Todo tiene que ver con un inmaterial que para muchos no existe hasta que le señalan con el dedo en un restaurante de alto copete o le siguen por la calle sin disimulo y con una pancarta de deudor: la reputación. La reputación impide hacer negocios, impide fiarse, impide ganar dinero, impide crecer. Siempre lo he dicho: la sospecha es un virus, se te mete dentro y ya no hay vuelta atrás; no existe el fiarse después de haber perdido la confianza por entero. Veo bien las listas de la vergüenza, saber quién es quién, luz y taquígrafos para todos, el fin del negocio negro y de la picaresca de las maletas repletas de billetes al extranjero. Otro dato que parece obviarse o se menoscaba es el del sector inmobiliario: hasta 15 de las sociedades más morosas con el fisco están vinculadas con el sector inmobiliario. Vamos a decirlo más claro: 1.500 millones en este sector (en la cúspide del infausto repertorio se sitúa Reyal Urbis, con una mora de 360 millones). Las constructoras de toda la vida, los chanchullos putrefactos del cemento y tantos de sus dirigentes presumiendo por antena que no sabían leer ni escribir, jamás habían leído un libro y firmaban con una equis (pienso en uno, al que le gustaba mucho Coslada, pero no voy a decir su nombre). El putrefacto negocio del cemento, jamás claro en este país, el de los yates y la “beatiful people” antigua (de Jesús Gil a El Pocero o Sandokán): todos en las revistas del papel cuché como ídolos vacuos todavía no sé de qué, presumiendo de sus fajos, mujeres y horteradas. Decía lord Anson: “Ves los yates de todos esos tíos y no hay una biblioteca mínima en ninguno”.

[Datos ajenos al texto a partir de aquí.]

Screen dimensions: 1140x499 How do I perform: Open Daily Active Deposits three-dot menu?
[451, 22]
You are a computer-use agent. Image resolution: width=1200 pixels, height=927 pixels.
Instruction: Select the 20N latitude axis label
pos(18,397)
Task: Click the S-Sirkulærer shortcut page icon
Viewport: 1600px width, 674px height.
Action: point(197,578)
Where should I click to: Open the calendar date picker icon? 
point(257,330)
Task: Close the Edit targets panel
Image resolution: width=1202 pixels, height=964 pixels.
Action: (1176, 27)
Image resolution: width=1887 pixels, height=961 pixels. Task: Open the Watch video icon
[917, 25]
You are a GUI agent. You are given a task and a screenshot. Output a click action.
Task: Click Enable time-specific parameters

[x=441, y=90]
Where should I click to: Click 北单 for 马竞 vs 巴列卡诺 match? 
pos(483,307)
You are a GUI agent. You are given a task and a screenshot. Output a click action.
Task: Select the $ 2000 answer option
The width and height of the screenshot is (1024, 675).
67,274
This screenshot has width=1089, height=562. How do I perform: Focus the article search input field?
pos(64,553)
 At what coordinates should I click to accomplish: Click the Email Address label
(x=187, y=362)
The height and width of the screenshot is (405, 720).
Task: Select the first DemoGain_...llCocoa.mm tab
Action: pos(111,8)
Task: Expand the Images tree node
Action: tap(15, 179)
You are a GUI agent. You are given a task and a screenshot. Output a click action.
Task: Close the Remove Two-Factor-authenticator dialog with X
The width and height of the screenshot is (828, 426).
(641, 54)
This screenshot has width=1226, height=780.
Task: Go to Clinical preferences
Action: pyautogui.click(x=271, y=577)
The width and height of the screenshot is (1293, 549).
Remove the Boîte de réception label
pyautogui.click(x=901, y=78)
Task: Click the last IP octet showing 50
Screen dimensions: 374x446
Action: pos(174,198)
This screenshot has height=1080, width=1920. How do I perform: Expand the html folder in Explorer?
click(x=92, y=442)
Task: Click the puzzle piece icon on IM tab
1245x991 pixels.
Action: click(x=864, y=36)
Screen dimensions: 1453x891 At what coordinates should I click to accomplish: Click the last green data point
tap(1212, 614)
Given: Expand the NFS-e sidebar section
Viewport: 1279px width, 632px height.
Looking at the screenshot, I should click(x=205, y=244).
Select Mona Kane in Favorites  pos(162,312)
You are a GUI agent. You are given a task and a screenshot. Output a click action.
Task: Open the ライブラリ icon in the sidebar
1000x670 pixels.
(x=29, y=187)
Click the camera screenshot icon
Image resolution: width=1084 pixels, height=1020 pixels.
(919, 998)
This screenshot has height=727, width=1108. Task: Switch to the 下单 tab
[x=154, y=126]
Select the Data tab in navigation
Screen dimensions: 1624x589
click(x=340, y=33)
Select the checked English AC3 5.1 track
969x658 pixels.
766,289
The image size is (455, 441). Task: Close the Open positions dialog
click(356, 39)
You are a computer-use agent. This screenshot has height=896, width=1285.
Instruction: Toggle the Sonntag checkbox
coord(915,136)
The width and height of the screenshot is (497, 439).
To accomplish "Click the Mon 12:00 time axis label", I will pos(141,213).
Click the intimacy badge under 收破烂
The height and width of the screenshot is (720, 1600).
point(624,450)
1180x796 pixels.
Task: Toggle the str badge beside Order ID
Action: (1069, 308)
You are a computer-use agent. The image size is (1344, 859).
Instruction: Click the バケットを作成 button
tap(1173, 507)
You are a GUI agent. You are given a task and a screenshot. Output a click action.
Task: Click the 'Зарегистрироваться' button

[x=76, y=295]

Hay más listas, las de la compra del español medio, que muchos se han tenido que apretar el cinturón para que sus hijos estudien carreras para las que no hay trabajo. Las de los jubilados, que con seiscientos euros no pueden hacer maravillas y los que no tienen casa se tienen que ir a comprar comida robada a ciertas plazas de Madrid porque no les llega. ¿Son culpables las listas primera y segunda con esta tercera de la que hablo ahora o es un delirio por culpa del calor? ¿No es la mayor vergüenza una lista de la compra que puede finalizarse ni llevarse para el hogar? Solo sé una cosa: Rafael Gómez Sánchez, alías Sandokán, tiene pendiente de pago más de 110 millones con Hacienda. Dicho empresario que llegó a emplear 8.000 trabajadores y pilotar 50 sociedades, duerme desde el pasado diciembre en prisión para cumplir una condena de cinco años de cárcel por su delito contra Hacienda. ¿No creen, señores, que está demasiado solo y podíamos meterle más compinches, en sus mismas condiciones pero que no se sabe, para darle brea y velocidad a los naipes y el tinto de reserva de tapadillo?